Portals/
Financial Industry/
Custom Development

A CMS for the Banking Sector: 7 Lessons from 20 Years of Implementing Banking Portals

In 2020, we celebrated 20 years of cooperation between e-point SA and ING Bank Śląski that revolved around the bank's portal, www.ing.pl.

The project catalyzed the development of our original platform, e-point CMS . At the same time, it opened the door to many other implementations in the financial sector, including www.santander.plwww.bnpparibas.plwww.pzu.pl, and www.nntfi.pl. This anniversary has inspired us to share key takeaways from these projects.

1. User Journeys Start with Google.

Back in the 1990s, banking websites were used to showcase status – with no immediate impact on the sales process. Frequently, the PR department owned the project.

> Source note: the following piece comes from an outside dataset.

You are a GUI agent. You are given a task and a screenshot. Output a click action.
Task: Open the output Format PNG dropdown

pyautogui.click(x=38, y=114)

The ultimate goal then was ensuring that non-technical  marketing or PR staff could easily edit the portal.  

A real breakthrough happened with the rise of Google. Online presence became a business must-have. Since then, Google algorithms have been driving the evolution of CMS-class systems. 

The change is largely about understanding portal architecture. A user’s journey began with Google search results, after which they hit the selected website or portal section and skipped the main site. In the eyes of the user, every sub-site automatically became the "main site" of the portal; as such, it required steady attention from designers and editors.  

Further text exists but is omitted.